Output the material from the line containing "You are a computer-use agent. 526x678 pixels." through the line containing "pos(173,91)", inclusive, as a Markdown table with the columns Row and Line. Number each row and skip any blank lines.
[begin RECORDS TO USE]
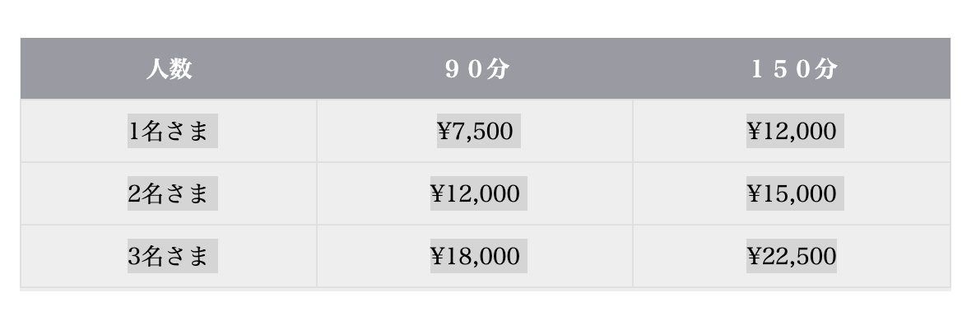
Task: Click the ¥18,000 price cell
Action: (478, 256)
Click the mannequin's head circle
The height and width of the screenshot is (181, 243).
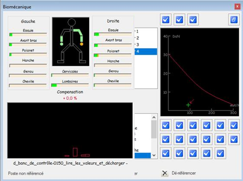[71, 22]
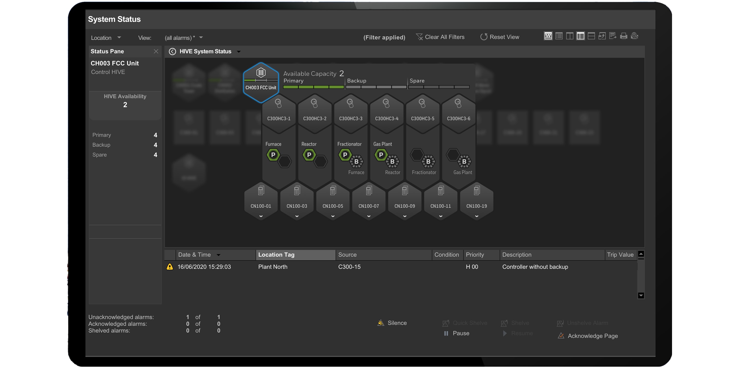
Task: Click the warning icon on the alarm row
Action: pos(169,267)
[end RECORDS TO USE]
[begin RECORDS TO USE]
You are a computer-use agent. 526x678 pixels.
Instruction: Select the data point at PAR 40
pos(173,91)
[end RECORDS TO USE]
### WRITTEN ANSWER:
| Row | Line |
|---|---|
| 1 | You are a computer-use agent. 526x678 pixels. |
| 2 | Instruction: Select the data point at PAR 40 |
| 3 | pos(173,91) |